Updated

The government is seeking a peace deal with a tribe that includes Pakistan's top Taliban commander, an official said Thursday, days after it struck an accord with a militant group in Pakistan's volatile northwest.

A senior U.S. State Department official said any agreement in Waziristan, a key militant stronghold on the Afghan border, should help end the "plotting and planning" of Al Qaeda elements there.

Pakistan's new civilian government wants to counter surging Islamic militancy with dialogue and development, distancing itself from the more forceful tactics of President Pervez Musharraf.

The border region is considered rife with Al Qaeda and Taliban militants, including groups who orchestrate attacks on the U.S.-backed government in Afghanistan and plot terrorist strikes in Europe and North America.

Zahid Khan, a senior official in one of the parties in the ruling coalition, said government envoys were in talks with elders of the Mahsud tribe in South Waziristan.

The tribe includes Baitullah Mehsud, a militant leader accused of ties to Al Qaeda and wanted for a string of suicide attacks in Pakistan, including the assassination of former Prime Minister Benazir Bhutto.

"We will ensure that all people from this tribe respect and abide by an agreement which we might reach with them," Khan told The Associated Press in a telephone interview.

"There are no direct talks with Baitullah Mehsud. But Baitullah Mehsud is also part of Mahsud tribe and elders from this tribe will be responsible for any violence in their controlled areas."

Maulvi Umar, a spokesman for Mehsud, said militants across the region were ready for peace if the government met its demands to withdraw the army and release militant prisoners.

Army spokesman Maj. Gen. Athar Abbas said it had received no order to pull back. He referred questions about the talks to the federal government.

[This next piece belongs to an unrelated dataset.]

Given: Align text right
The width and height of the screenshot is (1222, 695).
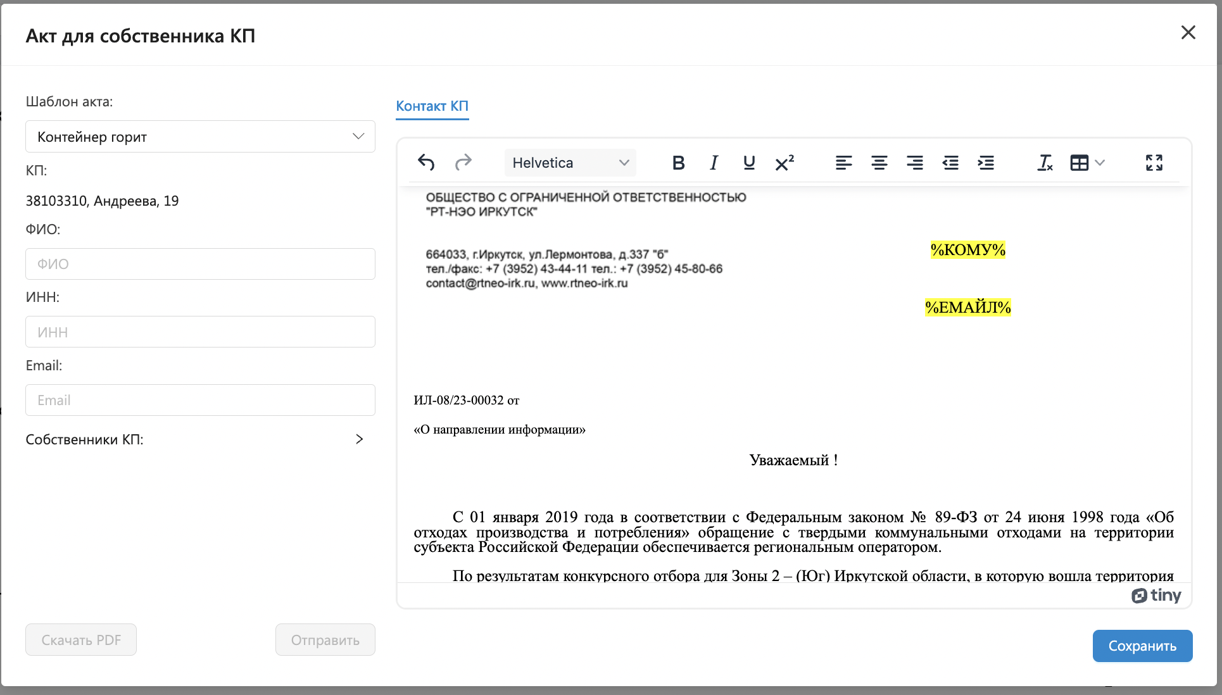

Officials including the interior minister and the government spokeswoman were not available for comment.

Khan, a leader of the Awami National Party, was involved in talks which resulted in the freeing earlier this week of an aging pro-Taliban cleric, Sufi Muhammad.

The government of the North West Frontier Province said Muhammad's group signed a pact renouncing violence in return for being allowed to peacefully campaign for Islamic law in the Swat Valley and neighboring areas.

The dialogue effort has received a cautious response from Washington, which has given Pakistan billions in return for aid in the war on terror. U.S. officials complained that past deals Musharraf struck with militants simply gave breathing space to Al Qaeda, before eventually breaking down.

On Wednesday, White House spokeswoman Dana Perino said the Bush administration has "been concerned about these types of approaches, because we don't think they work."

"What we encourage them to do," Perino said, "is to continue to fight against the terrorists and to not disrupt any security or military operations that are ongoing in order to help prevent a safe haven for terrorists there."

U.S. Assistant Secretary of State Richard Boucher indicated support for Pakistan's effort to negotiate peace with the tribes — not with the Taliban or Al Qaeda — but cautioned that it had to produce results.

"Getting people who have been involved in violence in the past to abandon violence and take on a peaceful path is important," Boucher said.

"There has to be less violent activity. There has to be an end to the Al Qaeda elements, who are very dangerous, who are up there plotting and planning, not so much in this case in the Swat Valley but certainly in the cases of Waziristan, where there's negotiations going on," he said.

"Any particular agreement can only be judged by whether it stops militant activity and produces the safest situation for all," he said.